The Communist Party of Britain (Marxist–Leninist), often abbreviated as CPB-ML, is a British Marxist–Leninist political party. It originated in 1968 as an anti-revisionist split from the Communist Party of Great Britain and was chaired by Reg Birch until 1985. The official programme of the party since 1972 has been The British Working Class and its Party. The publication of the CPB-ML was originally known as The Worker, but is today called Workers.

== History ==
The party was formed in 1968 by Reg Birch as a Maoist split from the Communist Party of Great Britain, siding with the Communist Party of China in the Sino-Soviet split. Birch, whom was expelled from the CPGB in January 1967, visited China in August of the same year which led to the founding of the party in April 1968.
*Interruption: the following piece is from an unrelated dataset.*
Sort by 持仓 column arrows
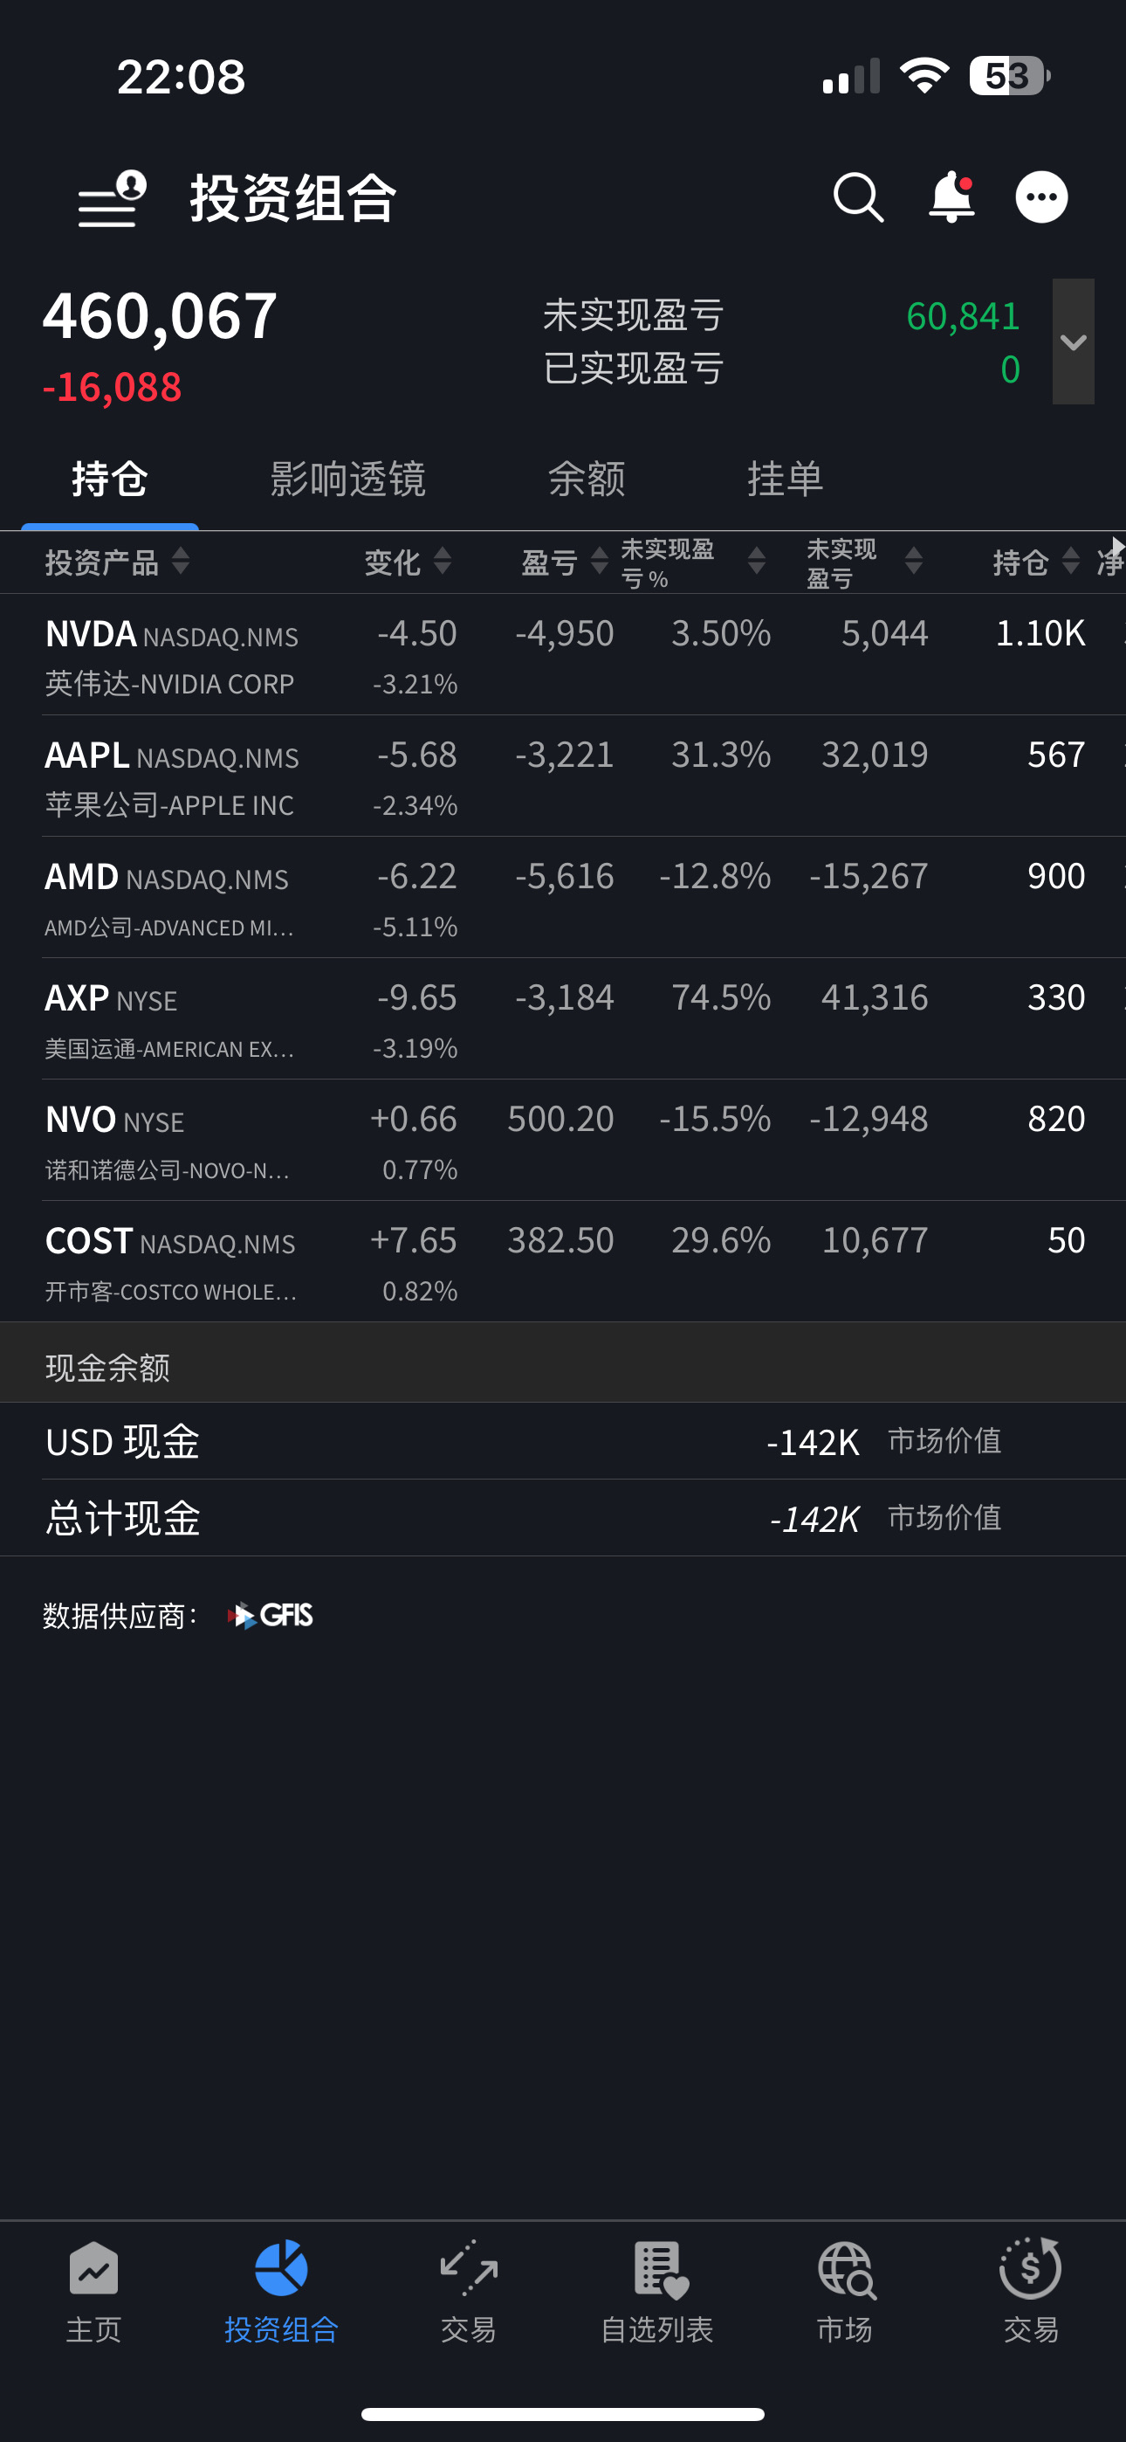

From 1979 onwards the CPB-ML sided with Enver Hoxha in the Sino-Albanian split.

A small number of members split from the party in 1975, forming the Nottingham Communist Group. In 1976, three branches of the CPB-ML split and formed the Communist Workers Movement, initially under the leadership of Ian Williams. This group later joined the Revolutionary Communist League of Britain.
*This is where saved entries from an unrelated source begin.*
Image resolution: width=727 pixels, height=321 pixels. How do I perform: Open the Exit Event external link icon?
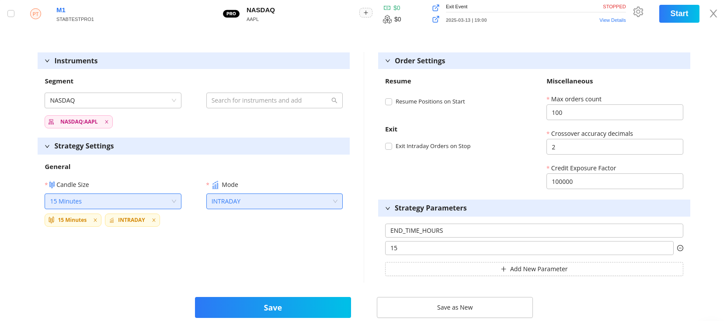coord(435,8)
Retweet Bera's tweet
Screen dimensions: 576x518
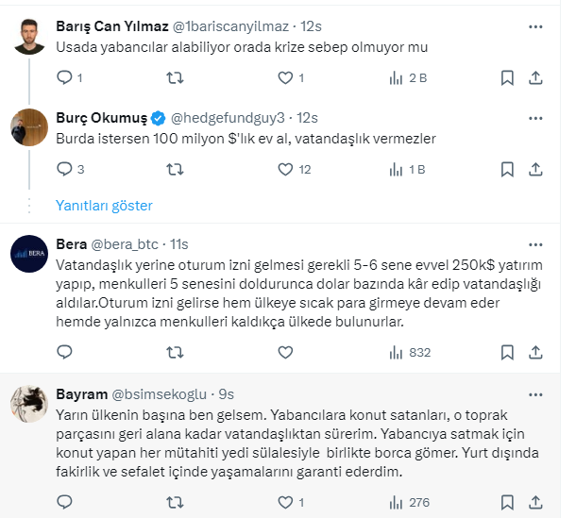tap(175, 352)
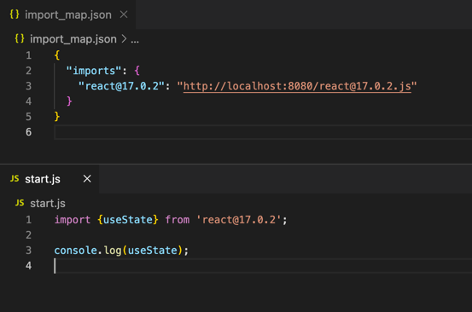
Task: Expand the breadcrumb chevron after import_map.json
Action: click(x=124, y=38)
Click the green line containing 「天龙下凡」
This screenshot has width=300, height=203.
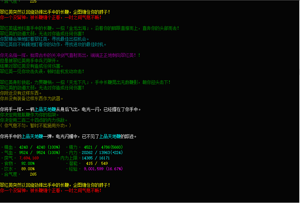tap(85, 82)
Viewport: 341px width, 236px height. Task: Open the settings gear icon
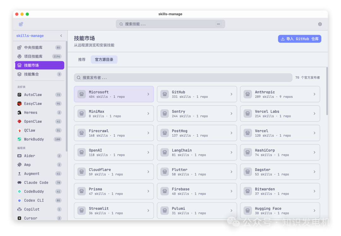(320, 24)
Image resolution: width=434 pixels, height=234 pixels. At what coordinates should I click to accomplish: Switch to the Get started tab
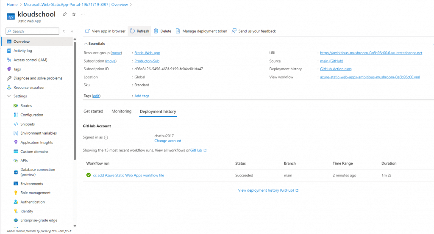coord(93,111)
In the 1980s, the CPB-ML came to support the Soviet Union again for a period, before dropping this line over Mikhail Gorbachev's reforms. More recently, the CPB-ML has developed a national line for Britain: "Rebuild Britain"; the party is strongly opposed to the European Union.

The party published The Worker from 1969 until 2000, when it became Workers.
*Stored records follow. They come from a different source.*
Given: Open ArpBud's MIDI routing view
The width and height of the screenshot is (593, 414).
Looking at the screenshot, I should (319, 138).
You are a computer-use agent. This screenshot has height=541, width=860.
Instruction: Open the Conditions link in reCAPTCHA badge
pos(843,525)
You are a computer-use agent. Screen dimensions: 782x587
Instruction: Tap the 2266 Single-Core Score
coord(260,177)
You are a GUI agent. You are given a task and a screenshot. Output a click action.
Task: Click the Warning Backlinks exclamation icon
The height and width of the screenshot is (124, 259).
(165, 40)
Party members focus on work in the labour movement.

== Notable members ==
Notable early members of the CPB-ML included writer William Ash, journalists and academics Roy Greenslade and Steve Hewlett, engineer and trade union activist Mike Cooley, journalist and speechwriter Ian Williams and comedian and author Alexei Sayle.

== Positions ==

=== EU and Brexit ===
During the British EU referendum of 2016, a number of parties on the far-left supported "Lexit" (arguing for Brexit, Britain leaving the European Union, from a left-perspective). The Communist Party of Britain (Marxist–Leninist) was one such party. They opted not to join the No2EU — Yes to Democracy campaign (dominated by the Communist Party of Britain and Trotskyist Socialist Party), but instead backed the Grassroots Out campaign. This was supported by a broad array of British political figures, from Nigel Farage of UKIP to Kate Hoey of Labour and George Galloway of the Respect Party.

Following the referendum, on 29 March 2017 the Prime Minister Theresa May invoked Article 50. The Communist Party of Britain (Marxist–Leninist) promptly issued a statement which described those who opposed the triggering of Article 50 after the British people voted in favour of Brexit as "enemies of the people". The statement also called for "taking control" of "our economy, our laws, our borders".

=== Immigration ===
The party is notable for its opposition to unskilled and low-skilled immigration. In a statement from 2005 in their publication Workers, the party stated that it regards the recent mass immigration from Eastern Europe into Britain as a deliberate plan by the capitalist ruling class to use "cheap labour" to "undermine the wages and conditions of British workers." It also stressed concerns in the same article that this recent mass immigration was having the effect of impacting national infrastructure; schools, hospitals and transport; by overloading them, to the detriment of the indigenous working-class.

=== NATO ===
The party calls for the UK's withdrawal from NATO.

== See also ==
- Committee to Defeat Revisionism, for Communist Unity — an earlier CPGB Maoist splinter group.